The Jefferson Union High School District has a bold plan to boost school revenues and teacher retention: a massive development that includes apartment towers, shops and offices, and subsidized housing for educators built on surplus school property.
But one major obstacle threatens the Serramonte Del Rey plan in Daly City, and it’s not the size, density or future traffic snarls. It’s a fruit and vegetable garden. About 3,600 people have signed an online petition to curb the project and save a community garden the district has hosted for about two decades.
And Daly City’s City Council looks inclined next month to vote for carrots, corn and elderberries over the proposal for housing and a broader tax base. But not without debate.
School board member Kalimah Salahuddin said the financial health of the district and better resources for teachers and students should take precedence over saving a community space used by just a few dozen residents. “I don’t understand why we’re letting a garden,” she said, “stand in the way.”
The dispute highlights a decades-long struggle to create new affordable housing in the Bay Area, particularly for educators and school staff.
The Bay Area remains one of the least affordable regions in the country for teachers looking to buy or rent a house or apartment. The median teacher pay in San Francisco and the East Bay is about $86,000, and about $90,000 in the San Jose metro area, according to a recent study by online broker Redfin. The Bay Area median home price now exceeds $1 million, and rents have returned to pre-pandemic levels.
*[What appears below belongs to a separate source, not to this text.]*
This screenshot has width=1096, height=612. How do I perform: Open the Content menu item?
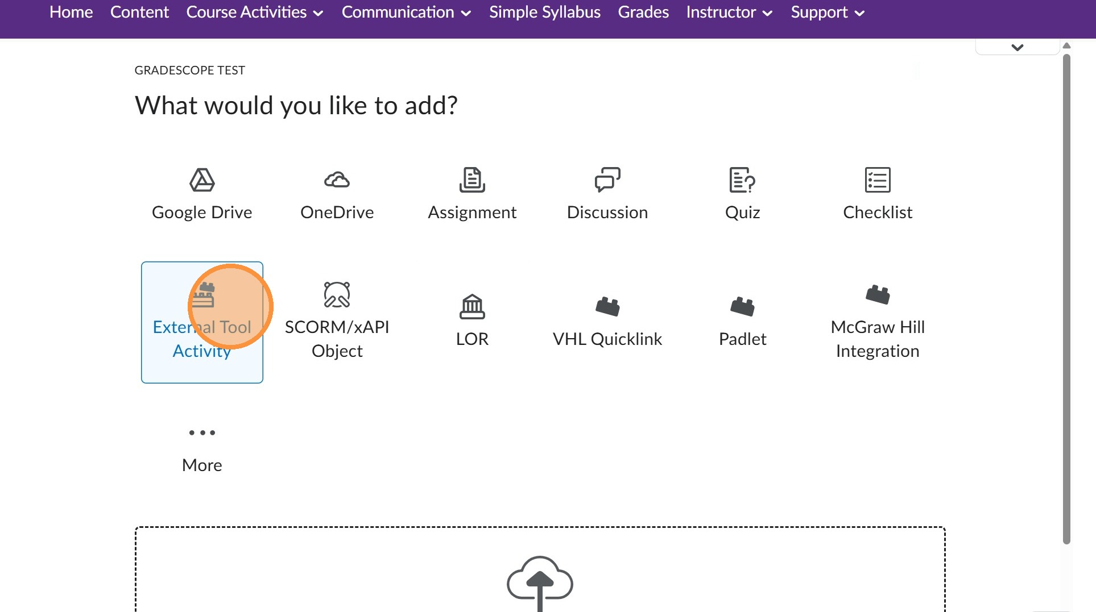[x=139, y=13]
Redfin estimates a typical single teacher would find it nearly impossible to fit housing costs into a budget and still have money left over for groceries and living expenses.
Efforts to build teacher housing in San Jose have stalled with the pandemic, and charitable efforts by Facebook and others have had limited impact on the growing problem, teacher advocates say.
The need hits particularly hard in the Jefferson Union High School District, which encompasses Daly City, Brisbane, Pacifica and Colma. The district has the lowest salaries in San Mateo County and loses about one-quarter of its staff every year, administrators say.
The high turnover hinders efforts to strengthen instruction and keep veteran teachers in classrooms, said district superintendent Toni Presta. “We can’t pay the salaries,” Presta said, noting that most other districts in the county are boosted by a tax base resting on major biotech and tech companies. “Our goal is really to raise a funding stream for the district.”
The district’s plan consists of two parts: initial construction of 122 subsidized apartments for Jefferson Union teachers and staff, and a second, broader proposal for roughly 1,200 units, including high-rise apartment towers, walking trails and shops.
Construction on the teacher housing has begun, and the apartments are expected to open in the spring. At least one-third of the districts’ employees have expressed interest.
But the major expansion on the 22-acre campus would put an apartment tower on the site of the community garden.
To some, the collection of flowers beds, trees, and vegetables serves as an Edenic retreat for community members and students. To others, it’s a ramshackle patch on the former site of school tennis courts, mostly neglected until the recent controversy flared.
Debbie Santiago, who until recently lived near the garden, said she enjoyed the space for 10 years. She led the online petition to save a property she could once see from her balcony.
Having a shared, pastoral space has provided solace for residents during the pandemic, Santiago said. She also values the personal connection to the earth that’s central to her native heritage from the Washoe Tribe.
“We honor all living things,” Santiago said, adding that the district could make the project work and spare the garden. “There’s room for the garden, and there’s still room to have other housing.”
The Loma Prieta chapter of the Sierra Club opposes the project, too. In a letter to the City Council, the group urged a redesign “as a transit-oriented project that includes the existing community garden in its current location as a community benefit.”
But district leaders and educators point to the pressing need to develop new income for the district, including a bolstered tax base and what’s expected to be millions of dollars in annual lease payments from the property’s eventual developer.
The project was scheduled to be considered by the City Council this fall, but the hearing has been delayed to January as council members wrestled with the issue.
In September, council members sought more information about how affordable the units will be and expressed concern about preserving the garden. “You can’t just move it,” said councilmember Pamela DiGiovanni. “That’s impossible.”
Alex Melendrez, a housing activist with Peninsula for Everyone, said a large coalition of housing and education groups support the plan but seem to be hitting a familiar wall. “The district is bending over backwards to meet the concerns of a very small minority,” he said.
Presta said the garden has become a destination for homeless residents, and the district has discouraged students from gathering there to tend one of the small vegetable beds.
She’s also hoping for a compromise. “We’re really open to building what works for the community,” Presta said. A new garden in a different location has been included in the plan, but, she said, “It is going to be smaller.”